Italy and Spain have passed new austerity measures as they battle to control their debts.
Italy's upper house of parliament approved an austerity package which should cut its deficit by some 54bn euros ($70bn, £44bn) over three years.
Spain's Senate gave final approval to a "golden rule" in its constitution to keep future budget deficits to a strict limit.
On Wednesday, Greece also stepped up its austerity plans.
The Italian Senate voted 165-141 with three abstentions to approve the package, which was put to a confidence vote to make sure Prime Minister Silvio Berlusconi's allies united behind the government after weeks of argument.

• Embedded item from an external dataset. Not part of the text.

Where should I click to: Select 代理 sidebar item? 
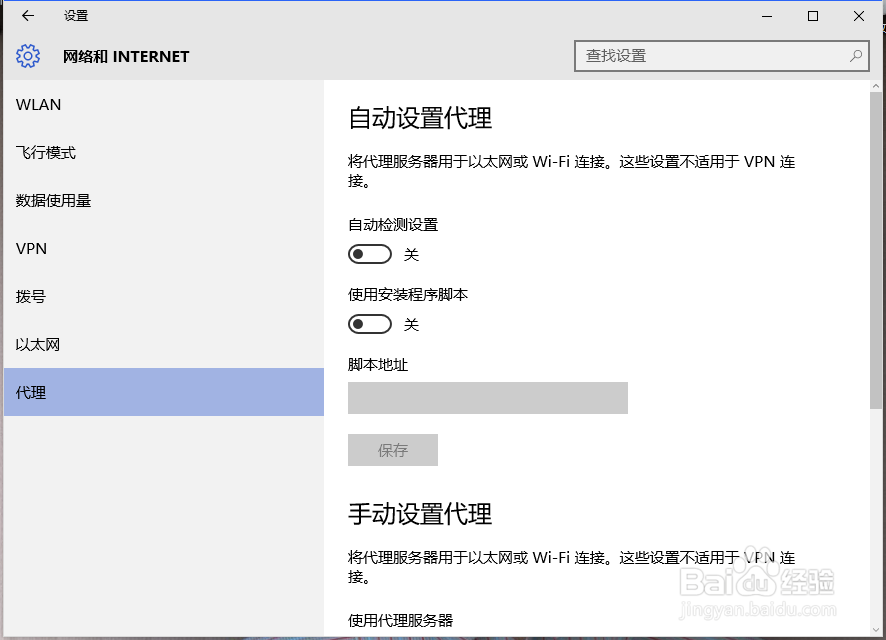point(164,392)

The package now goes to the lower Chamber of Deputies, where Mr Berlusconi also has a majority.
Tens of thousands of Italians took to the streets on Wednesday for a day-long strike against the measures, which include a rise in sales taxes and a revised wealth tax.
Meanwhile, Spain's vote for a "golden rule" makes it the only country apart from Germany to have such a limit.
Under the change, Spain must stick to a long-term deficit cap except in times of natural disaster, recession, or extraordinary emergencies.
The moves come amid a mood of increasing urgency within the eurozone to act to solve the debt crisis.
Also on Wednesday, Greece stepped up its deficit reduction plans in the face of accusations it was stalling and France approved a 12bn euro package of budget savings, largely by clamping down on tax breaks.
And in another sign of movement, Germany's highest court ruled that aid for Greece and other rescue packages is legal.